# PROBLEM TO SOLVE:
Write out the entries once more, exactly as they appear.

# PROVIDED ENTRIES:
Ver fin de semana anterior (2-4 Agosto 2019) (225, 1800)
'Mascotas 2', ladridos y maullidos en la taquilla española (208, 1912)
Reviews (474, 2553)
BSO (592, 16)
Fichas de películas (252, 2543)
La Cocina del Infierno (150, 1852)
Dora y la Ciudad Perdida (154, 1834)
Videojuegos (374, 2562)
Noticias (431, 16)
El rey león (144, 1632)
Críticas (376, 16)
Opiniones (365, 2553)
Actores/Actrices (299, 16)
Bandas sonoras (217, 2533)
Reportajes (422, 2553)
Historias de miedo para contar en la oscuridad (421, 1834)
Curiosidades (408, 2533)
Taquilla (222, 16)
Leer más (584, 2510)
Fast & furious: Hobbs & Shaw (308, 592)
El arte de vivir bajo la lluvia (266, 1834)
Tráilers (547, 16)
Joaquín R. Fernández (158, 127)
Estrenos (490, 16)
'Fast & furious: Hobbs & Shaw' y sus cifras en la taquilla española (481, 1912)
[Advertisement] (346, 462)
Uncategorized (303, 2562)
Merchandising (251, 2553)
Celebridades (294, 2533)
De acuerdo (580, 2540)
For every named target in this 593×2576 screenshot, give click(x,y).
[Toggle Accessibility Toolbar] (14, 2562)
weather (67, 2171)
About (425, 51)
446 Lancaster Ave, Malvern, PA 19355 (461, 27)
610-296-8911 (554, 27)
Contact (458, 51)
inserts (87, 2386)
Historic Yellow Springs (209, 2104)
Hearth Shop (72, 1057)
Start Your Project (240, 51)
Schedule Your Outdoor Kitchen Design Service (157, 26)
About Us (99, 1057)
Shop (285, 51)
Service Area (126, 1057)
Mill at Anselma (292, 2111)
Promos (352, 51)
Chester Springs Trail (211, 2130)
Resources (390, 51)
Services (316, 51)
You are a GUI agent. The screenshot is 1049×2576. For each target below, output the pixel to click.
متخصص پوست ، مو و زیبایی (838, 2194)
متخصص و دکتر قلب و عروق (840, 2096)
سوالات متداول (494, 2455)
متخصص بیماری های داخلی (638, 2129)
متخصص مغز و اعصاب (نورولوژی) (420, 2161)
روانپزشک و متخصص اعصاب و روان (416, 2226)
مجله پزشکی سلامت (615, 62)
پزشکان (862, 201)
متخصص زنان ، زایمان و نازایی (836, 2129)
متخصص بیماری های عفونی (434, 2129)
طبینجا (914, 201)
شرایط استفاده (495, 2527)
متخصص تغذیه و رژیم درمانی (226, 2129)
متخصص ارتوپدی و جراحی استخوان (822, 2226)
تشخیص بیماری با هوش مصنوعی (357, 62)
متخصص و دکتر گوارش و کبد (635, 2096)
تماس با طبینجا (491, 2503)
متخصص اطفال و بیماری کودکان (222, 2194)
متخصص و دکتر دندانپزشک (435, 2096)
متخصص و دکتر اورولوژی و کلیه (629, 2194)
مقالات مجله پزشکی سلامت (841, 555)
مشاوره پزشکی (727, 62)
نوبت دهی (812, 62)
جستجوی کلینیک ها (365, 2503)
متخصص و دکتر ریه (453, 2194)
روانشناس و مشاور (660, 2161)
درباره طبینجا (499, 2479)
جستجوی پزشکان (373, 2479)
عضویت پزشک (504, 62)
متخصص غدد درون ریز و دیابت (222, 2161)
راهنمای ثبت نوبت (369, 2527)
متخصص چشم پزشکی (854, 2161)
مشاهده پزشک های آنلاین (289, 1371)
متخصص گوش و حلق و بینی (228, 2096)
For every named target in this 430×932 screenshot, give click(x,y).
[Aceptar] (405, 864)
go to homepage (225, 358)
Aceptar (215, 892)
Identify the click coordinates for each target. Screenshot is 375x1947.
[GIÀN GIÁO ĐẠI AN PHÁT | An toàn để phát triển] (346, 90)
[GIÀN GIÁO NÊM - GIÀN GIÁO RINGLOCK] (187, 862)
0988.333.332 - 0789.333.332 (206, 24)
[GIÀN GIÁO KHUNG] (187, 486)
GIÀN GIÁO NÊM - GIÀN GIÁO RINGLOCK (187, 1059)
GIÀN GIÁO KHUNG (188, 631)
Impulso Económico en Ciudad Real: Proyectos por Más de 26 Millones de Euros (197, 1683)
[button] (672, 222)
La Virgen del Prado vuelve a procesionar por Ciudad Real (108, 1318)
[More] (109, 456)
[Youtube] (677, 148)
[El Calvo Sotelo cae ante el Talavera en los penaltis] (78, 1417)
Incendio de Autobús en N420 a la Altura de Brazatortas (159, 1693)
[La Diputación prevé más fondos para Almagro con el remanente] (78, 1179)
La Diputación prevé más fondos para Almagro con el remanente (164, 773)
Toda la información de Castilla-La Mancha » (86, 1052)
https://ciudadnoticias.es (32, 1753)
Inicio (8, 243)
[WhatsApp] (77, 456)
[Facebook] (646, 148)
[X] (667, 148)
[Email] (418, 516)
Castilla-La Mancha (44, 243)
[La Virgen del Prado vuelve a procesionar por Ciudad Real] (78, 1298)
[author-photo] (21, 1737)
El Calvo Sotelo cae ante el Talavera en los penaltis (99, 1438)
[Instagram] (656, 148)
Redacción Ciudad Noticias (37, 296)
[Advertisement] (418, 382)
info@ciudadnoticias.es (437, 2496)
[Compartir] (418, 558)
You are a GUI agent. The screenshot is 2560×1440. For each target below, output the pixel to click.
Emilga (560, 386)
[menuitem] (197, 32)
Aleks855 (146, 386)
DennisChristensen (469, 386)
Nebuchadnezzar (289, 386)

# ANSWER SECTION:
Ver fin de semana anterior (2-4 Agosto 2019) (225, 1800)
'Mascotas 2', ladridos y maullidos en la taquilla española (208, 1912)
Reviews (474, 2553)
BSO (592, 16)
Fichas de películas (252, 2543)
La Cocina del Infierno (150, 1852)
Dora y la Ciudad Perdida (154, 1834)
Videojuegos (374, 2562)
Noticias (431, 16)
El rey león (144, 1632)
Críticas (376, 16)
Opiniones (365, 2553)
Actores/Actrices (299, 16)
Bandas sonoras (217, 2533)
Reportajes (422, 2553)
Historias de miedo para contar en la oscuridad (421, 1834)
Curiosidades (408, 2533)
Taquilla (222, 16)
Leer más (584, 2510)
Fast & furious: Hobbs & Shaw (308, 592)
El arte de vivir bajo la lluvia (266, 1834)
Tráilers (547, 16)
Joaquín R. Fernández (158, 127)
Estrenos (490, 16)
'Fast & furious: Hobbs & Shaw' y sus cifras en la taquilla española (481, 1912)
[Advertisement] (346, 462)
Uncategorized (303, 2562)
Merchandising (251, 2553)
Celebridades (294, 2533)
De acuerdo (580, 2540)
For every named target in this 593×2576 screenshot, give click(x,y).
[Toggle Accessibility Toolbar] (14, 2562)
weather (67, 2171)
About (425, 51)
446 Lancaster Ave, Malvern, PA 19355 (461, 27)
610-296-8911 (554, 27)
Contact (458, 51)
inserts (87, 2386)
Historic Yellow Springs (209, 2104)
Hearth Shop (72, 1057)
Start Your Project (240, 51)
Schedule Your Outdoor Kitchen Design Service (157, 26)
About Us (99, 1057)
Shop (285, 51)
Service Area (126, 1057)
Mill at Anselma (292, 2111)
Promos (352, 51)
Chester Springs Trail (211, 2130)
Resources (390, 51)
Services (316, 51)
You are a GUI agent. The screenshot is 1049×2576. For each target below, output the pixel to click.
متخصص پوست ، مو و زیبایی (838, 2194)
متخصص و دکتر قلب و عروق (840, 2096)
سوالات متداول (494, 2455)
متخصص بیماری های داخلی (638, 2129)
متخصص مغز و اعصاب (نورولوژی) (420, 2161)
روانپزشک و متخصص اعصاب و روان (416, 2226)
مجله پزشکی سلامت (615, 62)
پزشکان (862, 201)
متخصص زنان ، زایمان و نازایی (836, 2129)
متخصص بیماری های عفونی (434, 2129)
طبینجا (914, 201)
شرایط استفاده (495, 2527)
متخصص تغذیه و رژیم درمانی (226, 2129)
متخصص ارتوپدی و جراحی استخوان (822, 2226)
تشخیص بیماری با هوش مصنوعی (357, 62)
متخصص و دکتر گوارش و کبد (635, 2096)
تماس با طبینجا (491, 2503)
متخصص اطفال و بیماری کودکان (222, 2194)
متخصص و دکتر دندانپزشک (435, 2096)
متخصص و دکتر اورولوژی و کلیه (629, 2194)
مقالات مجله پزشکی سلامت (841, 555)
مشاوره پزشکی (727, 62)
نوبت دهی (812, 62)
جستجوی کلینیک ها (365, 2503)
متخصص و دکتر ریه (453, 2194)
روانشناس و مشاور (660, 2161)
درباره طبینجا (499, 2479)
جستجوی پزشکان (373, 2479)
عضویت پزشک (504, 62)
متخصص غدد درون ریز و دیابت (222, 2161)
راهنمای ثبت نوبت (369, 2527)
متخصص چشم پزشکی (854, 2161)
مشاهده پزشک های آنلاین (289, 1371)
متخصص گوش و حلق و بینی (228, 2096)
For every named target in this 430×932 screenshot, give click(x,y).
[Aceptar] (405, 864)
go to homepage (225, 358)
Aceptar (215, 892)
Identify the click coordinates for each target. Screenshot is 375x1947.
[GIÀN GIÁO ĐẠI AN PHÁT | An toàn để phát triển] (346, 90)
[GIÀN GIÁO NÊM - GIÀN GIÁO RINGLOCK] (187, 862)
0988.333.332 - 0789.333.332 (206, 24)
[GIÀN GIÁO KHUNG] (187, 486)
GIÀN GIÁO NÊM - GIÀN GIÁO RINGLOCK (187, 1059)
GIÀN GIÁO KHUNG (188, 631)
Impulso Económico en Ciudad Real: Proyectos por Más de 26 Millones de Euros (197, 1683)
[button] (672, 222)
La Virgen del Prado vuelve a procesionar por Ciudad Real (108, 1318)
[More] (109, 456)
[Youtube] (677, 148)
[El Calvo Sotelo cae ante el Talavera en los penaltis] (78, 1417)
Incendio de Autobús en N420 a la Altura de Brazatortas (159, 1693)
[La Diputación prevé más fondos para Almagro con el remanente] (78, 1179)
La Diputación prevé más fondos para Almagro con el remanente (164, 773)
Toda la información de Castilla-La Mancha » (86, 1052)
https://ciudadnoticias.es (32, 1753)
Inicio (8, 243)
[WhatsApp] (77, 456)
[Facebook] (646, 148)
[X] (667, 148)
[Email] (418, 516)
Castilla-La Mancha (44, 243)
[La Virgen del Prado vuelve a procesionar por Ciudad Real] (78, 1298)
[author-photo] (21, 1737)
El Calvo Sotelo cae ante el Talavera en los penaltis (99, 1438)
[Instagram] (656, 148)
Redacción Ciudad Noticias (37, 296)
[Advertisement] (418, 382)
info@ciudadnoticias.es (437, 2496)
[Compartir] (418, 558)
You are a GUI agent. The screenshot is 2560×1440. For each target below, output the pixel to click.
Emilga (560, 386)
[menuitem] (197, 32)
Aleks855 (146, 386)
DennisChristensen (469, 386)
Nebuchadnezzar (289, 386)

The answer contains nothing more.